A past intern that BT spoke to managed to achieve conversion to a full-time role during his internship in a sales role at a foreign investment bank.
"I was given a big research project which had a direct impact on the actual business my team was involved in," he said. "At the end of five weeks, I needed to present to the whole team on my thought process and how this project could translate into actual P&L (profit and loss)."
After his first five weeks, the market analyst, now in a global role, was moved to a different team during a rotational stint - to an area where he had zero experience in.
"Essentially, I was thrown into the deep end of the pool. The tempo was just as fast and my new manager had high expectations for me nonetheless, despite me being new to the asset class. To impress my second boss, I had to do a lot of self-reading and work longer hours to make up for deficiency in experience."
Erman Tan, president of the Singapore Human Resources Institute (SHRI), said that interns who are offered a high salary despite not having had full-time experience are typically smarter, are excellent orators and leaders, and who can simplify complex problems. It is no wonder that even the application process for these internships can be as arduous as they come.
Applicants are first filtered by their resumes and essays, as well as psychometric and personality tests.
Some candidates are required to go through a phone interview with a mid-level executive, before meeting face-to-face with senior management.
Those who manage to battle through to the next round often undergo a full or half day's worth of back-to-back interviews and assessments, which can be in a group or individual setting. For some, a zero-sum game trading exercise might even be thrown into the mix.
A past intern at a major US bank said that summer interns form the dominant pipeline of full-time hires.
"Interns are empowered to take on tasks of full-time analysts. This can range from executing client mandates to financial analyses and modelling," added the ex-intern, who worked in the investment banking division.
According to global recruitment firm Hays, full-time investment banking analysts here drew annual salaries of S$70,000 to S$90,000 in 2016, while associates earned S$90,000 to S$130,000.
Meanwhile, junior global market traders took home S$55,000 to S$70,000 in 2016, while traders earned S$80,000 to S$180,000. The numbers do not include bonuses.
These top-paying finance internships aside, employers here are increasingly willing to invest in interns with multidisciplinary skills, or who show potential to perform.
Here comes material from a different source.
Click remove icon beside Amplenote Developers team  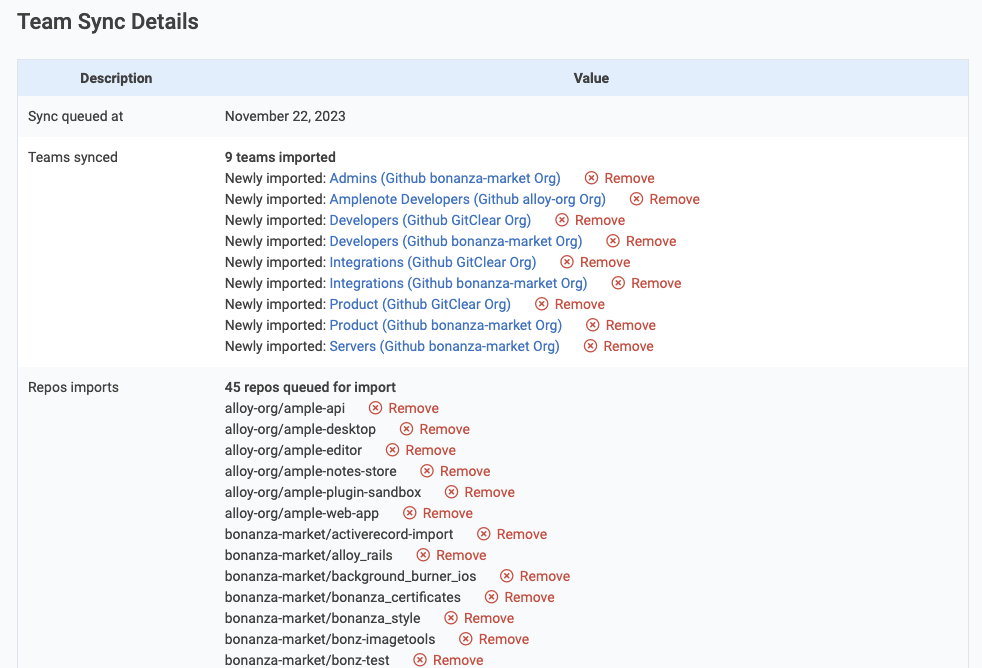[x=636, y=199]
"In addition to the usual stable of high-paying employers such as investment banks and tech behemoths like Google, Facebook and Microsoft, we are seeing an increasing number of employers who place a premium on cross-discipline skill sets," said Looi Qin En, chief operating officer of local talent recruitment startup Glints. He cites software firm Silverlake Axis which is offering S$1,000 a month to polytechnic and university interns with the relevant skill sets for fintech development. The firm has also offered an all-expenses-paid overseas learning trip to woo these interns.
Meanwhile, DBS Bank and OCBC Bank have come out with specialised internship programmes that focus on using multidisciplinary skills to address specific business problems.
Now in its second year, the DBS UNI.CORN programme saw a five-fold increase in applications to over 1,000 this year. UNI.CORN interns, who hail from diverse disciplines, are paid more than the typical undergraduate interns, who get between S$1,100 and S$1,500.
OCBC launched its FRANKpreneurship programme in March, featuring one and a half years' of effort and partnerships with Adobe and Google. Interns are attached to different departments and tasked to find creative solutions to a problem that may not be confined to any existing banking issue.